No seu filme Meia Noite em
Paris, Woody Allen imagina o que aconteceria se o nosso desejo pelo passado
pudesse ser consumado e se tornasse realidade. A Paris dourada e cinza, ventosa
e melancólica, imune a seus próprios e abundantes clichês que Woody inventou
como pano de fundo, certamente ajuda o tímido e jovem Gil - que nada mais é do
que um alterego do diretor – no papel de um roteirista de Hollywood aspirante a
romancista, que no entanto é mais conhecido por suas habilidades em reescrever.
Pleno de sonhos juvenis de
glória literária, suspeito de pretensão e permanentemente insatisfeito, uma
bela noite, enquanto passeia sozinho pela cidade e exatamente quando o relógio
toca as doze badaladas da meia-noite, o personagem - mais do que um pouco
bêbado! – vira uma espécie de Cinderelo ao ser abordado por um bando de
barulhentos americanos que o convidam a embarcar em um antigo Peugeot e a
viajar de volta no tempo para encontrar a Paris boêmia dos anos vinte que Gil idolatrava.
Nessa viagem ele janta um
choucroute garnie com Picasso no La Rotonde e esbarra em Zelda e F. Scott
Fitzgerald numa festa, na qual Cole Porter canta “Let’s Do It”. Recebe
conselhos sobre como escrever de um lacônico Hemingway bebericando um absinto
num boteco não muito diferente do lendário café Dingo e convence Gertrude Stein,
sentada ao lado do seu famoso retrato pintado por Picasso, a ler seu manuscrito
e se transforma em apto aluno de uma imperativa professora.

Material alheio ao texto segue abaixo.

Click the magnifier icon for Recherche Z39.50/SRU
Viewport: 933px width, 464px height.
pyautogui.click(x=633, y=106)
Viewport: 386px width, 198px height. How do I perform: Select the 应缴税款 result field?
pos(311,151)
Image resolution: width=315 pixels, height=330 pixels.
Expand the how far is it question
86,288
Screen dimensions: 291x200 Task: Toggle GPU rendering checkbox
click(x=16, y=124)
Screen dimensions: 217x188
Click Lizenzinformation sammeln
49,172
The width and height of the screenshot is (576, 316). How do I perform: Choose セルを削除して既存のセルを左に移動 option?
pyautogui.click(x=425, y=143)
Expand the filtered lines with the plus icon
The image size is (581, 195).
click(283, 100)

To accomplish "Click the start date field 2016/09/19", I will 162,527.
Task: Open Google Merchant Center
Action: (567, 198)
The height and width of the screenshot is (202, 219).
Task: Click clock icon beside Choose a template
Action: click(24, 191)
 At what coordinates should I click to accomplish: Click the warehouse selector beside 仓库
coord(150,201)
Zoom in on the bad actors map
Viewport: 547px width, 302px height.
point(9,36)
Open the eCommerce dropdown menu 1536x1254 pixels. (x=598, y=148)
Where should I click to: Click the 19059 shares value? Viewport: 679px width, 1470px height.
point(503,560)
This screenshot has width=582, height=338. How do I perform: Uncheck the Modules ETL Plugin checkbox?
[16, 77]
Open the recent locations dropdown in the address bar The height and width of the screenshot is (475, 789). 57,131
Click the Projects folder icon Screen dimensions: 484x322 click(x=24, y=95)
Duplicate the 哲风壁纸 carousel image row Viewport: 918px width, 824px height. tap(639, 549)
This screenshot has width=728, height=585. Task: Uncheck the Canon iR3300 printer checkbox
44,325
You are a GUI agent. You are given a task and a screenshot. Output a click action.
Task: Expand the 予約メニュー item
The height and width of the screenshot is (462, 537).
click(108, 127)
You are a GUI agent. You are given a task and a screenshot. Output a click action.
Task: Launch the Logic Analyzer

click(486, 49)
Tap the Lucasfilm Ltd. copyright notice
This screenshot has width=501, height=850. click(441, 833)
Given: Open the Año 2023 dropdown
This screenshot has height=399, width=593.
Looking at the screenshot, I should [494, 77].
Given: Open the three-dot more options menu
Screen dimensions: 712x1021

No screenplay, nosso antiherói
prossegue firme e forte fazendo confidências a Salvador Dalí e ao fotógrafo Man
Ray, transformando T.S. Eliot em mantra,
tentando dar um golpe póstumo em Matisse, tornando-se o provedor de ideias
fantásticas de Buñuel ao sugerir-lhe que faça um filme sobre um jantar
fracassado - @#$%@! - O Anjo Exterminador. Vira o salvador da problemática
Zelda quando ela tenta se jogar no Sena e last but not least se apaixona pela
amante de Picasso, interpretada pela Marion Cotillard. E ainda tem tempo de
interagir com Djuna Barnes, Josephine Baker e outras figuras nativas e
expatriadas do grande elenco de extraordinário talento, que povoou a Paris da
Era do Jazz.
Como não mencionar a “fabulosa”
Amélie Poulain, uma doce parisiense determinada a ajudar o próximo e a bem amar
nas estações de metrô e mercearias do bairro e nos jardins abaixo da Sacré Coeur, que virou uma febre. O Café des Deux Moulins que hospedou algumas das cenas do
filme hoje faz parte de qualquer roteiro turístico, bem ali em uma das esquinas
da Rua Lepic.
Inesquecível foi, com certeza,
o musical hollywoodiano Moulin Rouge numa Paris de 1900 - de longe a mais
visualmente deslumbrante das obras-primas de Baz Luhrmann – que relata a
trágica história de amor de uma bela dançarina de cabaré e prostituta de luxo e
de um poeta desarrumado e de sua turma de amigos artistas inadaptados, entre
eles Henri de Toulouse-Lautrec era coadjuvante.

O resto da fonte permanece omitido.